Unity Technologies – We Want to Believe

Unity Technologies is one of our favorite companies. They are an important part of the gaming ecosystem, and we like games. They went public last month and reported their first earnings yesterday. We probably should have done a write-up for their IPO, but by just covering the earnings we save us (and you) from a 30-page Initiation report.

Unity makes tools for software developers building applications that use a lot of graphics. We phrase this obtusively for a reason, but in plain English, they make tools for game developers.
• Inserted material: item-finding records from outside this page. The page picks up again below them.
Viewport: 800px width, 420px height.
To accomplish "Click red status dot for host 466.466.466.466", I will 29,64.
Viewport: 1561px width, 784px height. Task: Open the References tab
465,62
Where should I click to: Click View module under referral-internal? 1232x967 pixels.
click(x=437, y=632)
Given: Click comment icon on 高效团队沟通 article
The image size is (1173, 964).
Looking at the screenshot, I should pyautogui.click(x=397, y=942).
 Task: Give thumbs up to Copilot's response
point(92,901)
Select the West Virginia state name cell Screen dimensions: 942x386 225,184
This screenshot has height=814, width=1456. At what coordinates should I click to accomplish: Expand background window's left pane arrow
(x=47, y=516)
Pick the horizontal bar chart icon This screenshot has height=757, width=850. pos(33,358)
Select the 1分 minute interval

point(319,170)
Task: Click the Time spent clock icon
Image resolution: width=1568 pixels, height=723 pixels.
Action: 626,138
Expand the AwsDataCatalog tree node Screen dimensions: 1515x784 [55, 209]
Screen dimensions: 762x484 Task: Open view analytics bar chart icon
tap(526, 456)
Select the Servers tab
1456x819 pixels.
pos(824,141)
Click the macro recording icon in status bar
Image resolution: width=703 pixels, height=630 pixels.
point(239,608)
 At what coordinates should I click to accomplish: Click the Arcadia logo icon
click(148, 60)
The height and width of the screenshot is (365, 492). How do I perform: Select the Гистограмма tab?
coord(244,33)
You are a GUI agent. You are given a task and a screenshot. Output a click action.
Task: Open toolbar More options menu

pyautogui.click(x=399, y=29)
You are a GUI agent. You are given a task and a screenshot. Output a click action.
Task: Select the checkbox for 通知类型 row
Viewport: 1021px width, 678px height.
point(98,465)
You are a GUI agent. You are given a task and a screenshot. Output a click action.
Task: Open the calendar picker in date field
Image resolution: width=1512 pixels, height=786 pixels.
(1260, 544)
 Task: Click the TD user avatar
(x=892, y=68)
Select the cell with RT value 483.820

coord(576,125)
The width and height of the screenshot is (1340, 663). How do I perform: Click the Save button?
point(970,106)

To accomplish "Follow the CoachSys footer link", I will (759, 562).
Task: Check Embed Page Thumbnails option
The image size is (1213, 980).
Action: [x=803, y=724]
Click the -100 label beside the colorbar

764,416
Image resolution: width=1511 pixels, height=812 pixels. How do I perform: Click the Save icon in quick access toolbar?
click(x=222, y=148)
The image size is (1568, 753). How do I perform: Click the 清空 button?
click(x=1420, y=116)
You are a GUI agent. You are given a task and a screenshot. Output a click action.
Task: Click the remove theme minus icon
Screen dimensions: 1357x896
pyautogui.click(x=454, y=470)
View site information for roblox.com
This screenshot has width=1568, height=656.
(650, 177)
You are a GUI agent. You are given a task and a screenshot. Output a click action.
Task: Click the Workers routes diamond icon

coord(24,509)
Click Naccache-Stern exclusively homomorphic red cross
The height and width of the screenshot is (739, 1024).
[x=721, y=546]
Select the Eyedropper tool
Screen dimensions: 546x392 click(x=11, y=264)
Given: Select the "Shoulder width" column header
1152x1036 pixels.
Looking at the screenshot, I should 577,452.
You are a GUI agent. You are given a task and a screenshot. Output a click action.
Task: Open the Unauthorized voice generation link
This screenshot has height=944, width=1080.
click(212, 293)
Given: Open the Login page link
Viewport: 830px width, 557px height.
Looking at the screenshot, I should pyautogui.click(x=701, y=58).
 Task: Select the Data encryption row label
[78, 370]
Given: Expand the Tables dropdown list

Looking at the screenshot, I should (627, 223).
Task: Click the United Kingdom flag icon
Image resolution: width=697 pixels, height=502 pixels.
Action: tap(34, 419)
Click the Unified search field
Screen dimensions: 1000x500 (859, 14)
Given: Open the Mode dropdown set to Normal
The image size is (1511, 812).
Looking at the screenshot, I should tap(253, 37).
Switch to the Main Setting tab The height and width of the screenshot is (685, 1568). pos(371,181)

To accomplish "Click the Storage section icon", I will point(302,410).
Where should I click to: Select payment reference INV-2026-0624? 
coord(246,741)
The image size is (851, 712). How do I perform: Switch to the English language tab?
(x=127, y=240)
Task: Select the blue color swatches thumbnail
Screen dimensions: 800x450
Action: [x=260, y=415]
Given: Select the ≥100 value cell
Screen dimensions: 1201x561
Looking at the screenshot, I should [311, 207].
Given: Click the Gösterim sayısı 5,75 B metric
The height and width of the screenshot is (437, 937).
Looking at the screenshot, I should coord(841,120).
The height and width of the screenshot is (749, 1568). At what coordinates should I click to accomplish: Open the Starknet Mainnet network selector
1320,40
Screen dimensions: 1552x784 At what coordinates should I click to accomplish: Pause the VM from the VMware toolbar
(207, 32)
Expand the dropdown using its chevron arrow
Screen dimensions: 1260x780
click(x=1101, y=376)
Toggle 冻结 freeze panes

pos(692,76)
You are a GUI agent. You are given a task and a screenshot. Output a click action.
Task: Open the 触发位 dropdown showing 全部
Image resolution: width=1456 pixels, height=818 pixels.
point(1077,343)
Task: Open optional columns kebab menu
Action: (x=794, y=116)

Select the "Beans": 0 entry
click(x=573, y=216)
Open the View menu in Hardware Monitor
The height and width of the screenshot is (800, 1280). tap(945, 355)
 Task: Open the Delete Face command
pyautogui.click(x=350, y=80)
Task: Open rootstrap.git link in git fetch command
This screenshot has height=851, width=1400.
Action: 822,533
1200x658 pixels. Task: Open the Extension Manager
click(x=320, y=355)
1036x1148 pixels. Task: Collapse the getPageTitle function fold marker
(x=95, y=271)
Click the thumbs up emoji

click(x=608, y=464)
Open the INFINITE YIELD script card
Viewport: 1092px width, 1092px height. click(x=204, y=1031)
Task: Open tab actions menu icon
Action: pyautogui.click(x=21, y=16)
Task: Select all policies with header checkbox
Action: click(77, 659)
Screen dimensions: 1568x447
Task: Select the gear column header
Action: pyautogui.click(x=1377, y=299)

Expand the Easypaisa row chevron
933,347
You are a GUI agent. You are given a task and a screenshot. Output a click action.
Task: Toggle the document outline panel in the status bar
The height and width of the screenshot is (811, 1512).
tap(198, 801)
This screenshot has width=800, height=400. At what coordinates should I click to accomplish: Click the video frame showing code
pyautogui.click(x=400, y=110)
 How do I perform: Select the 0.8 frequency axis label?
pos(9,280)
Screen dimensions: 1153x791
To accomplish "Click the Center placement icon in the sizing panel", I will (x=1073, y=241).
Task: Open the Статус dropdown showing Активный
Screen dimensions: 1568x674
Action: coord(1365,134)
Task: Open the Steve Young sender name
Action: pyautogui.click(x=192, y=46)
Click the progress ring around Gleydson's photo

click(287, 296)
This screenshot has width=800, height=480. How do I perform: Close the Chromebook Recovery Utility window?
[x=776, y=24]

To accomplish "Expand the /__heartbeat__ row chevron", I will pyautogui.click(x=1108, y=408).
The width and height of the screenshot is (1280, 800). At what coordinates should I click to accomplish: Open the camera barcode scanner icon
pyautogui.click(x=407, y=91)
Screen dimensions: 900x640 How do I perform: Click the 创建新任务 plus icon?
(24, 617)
They started life designing “physics engines” for games. Coding gravity into a game is boring, most developers would rather spend their time designing guns and armor and outfits. Unity solved this by writing the code that makes games seem like they have coherent laws of physics. And then they added all kinds of other things of top of that. Developers take those tools and build their own designs and game logic on top. They are a tremendous time saver. Today, Unity is the most widely used gaming tool suite for mobile applications. Over 5 billion apps with their code inside get downloaded every month. They are strongest in mobile games, while their competitor Epic Games, has an equally formidable share in console and PC games.

Unity operates two main business lines – “Create” and “Operate”. Create are tools that help developers build games. Operate are tools that help developers monetize – mostly tools that help developers monitor user behavior and sell ads accordingly (yes, we are oversimplifying). The Create business charges on a usage basis, Operate operates largely through a revenue share model.

The Unity story is really fascinating. Their strategic premise holds that we are moving ever more communications online to digital formats and companies will increasingly need advanced, “3D” graphical tools to communicate more effectively. Unity has created that platform, and has distributed it incredibly widely to developers. They are now attempting to expand their accessibility to other customer pools. In their investor materials they talk a lot about how non-gaming customers are using Unity to design things like construction blueprints and cars. And on the call, they talked about eventually making these tools widely usable for the average consumer looking to beef up their TikTok videos and other social posts. We find this a truly compelling vision. This could be an incredibly important platform for the future.

But then there are the numbers. For the quarter, they reported a loss per share of ($0.09) on $201 million of revenue, comfortably ahead of expectations of $187 million and ($0.15). They guided to revenue of $202 million and a loss per share that we (roughly) calculate at ($0.13), this is slightly better than consensus of $196 million and ($0.16). Good results, but not a blow-out.

The bigger question is why aren’t they making more money. This is a company that is so deeply embedded in the mobile gaming ecosystem that Apple demonstrated its latest chip with a demo showing it running Unity. (And probably more significant, it means that Unity got to see Apple silicon long in advance of almost anyone else. Apple doesn’t lift the veil for many.) But in their 14 years of existence, they have never generated a profit, or even positive cash flow.

There is a perfectly reasonable explanation for this. If the opportunity is as massive as the company paints it, then they should absolutely be investing to capture as much of that potential for as long as the capital markets will tolerate. And with the stock trading at 40x Revenue that tolerance is pretty close to infinite right now.

So the question is how do they get to profitability. And here is where a few more doubts seep in. Their revenue is growing nicely, and they just raised prices a bit, but on the call expressed a deep unwillingness to raise prices again. We suspect that they can raise prices a bit, but only to a point. They are already capturing a large share of developers. So to grow their value they have to either get more non-gaming customers on board, or find more ways to capture value with additional services to existing customers.

On the call, an analyst asked about all this – why is Unity’s “take rate” so low. The analyst implied that this is a common question among many investors. Their answer was that they have a strategy to increase this monetization per customer, but that it will take many years to build.

The good news is that investors will be able to track some of this. The company gives out a fair amount of information about its number and monetization of customers. We will not get into all of these now, but can revisit them in the future. The bad news is that this remains a fairly intangible solution to a tangible reality.

Our take is that the stock is actually a buying opportunity for the short term, the near-term trends continue to work in its favor. However, the longer-term question remains open.

We have followed Unity for a long time and really like their story. We play a lot of their games. And we buy into the strategic vision of a more graphical future. That being said, there a lot of worries beyond that fundamental under-monetization – competition, gaming platform power and the very unproven notion that non-gaming customers will adopt Unity’s technology.

Deep down in our hearts, we want to believe. But in our heads, we are not quite there yet.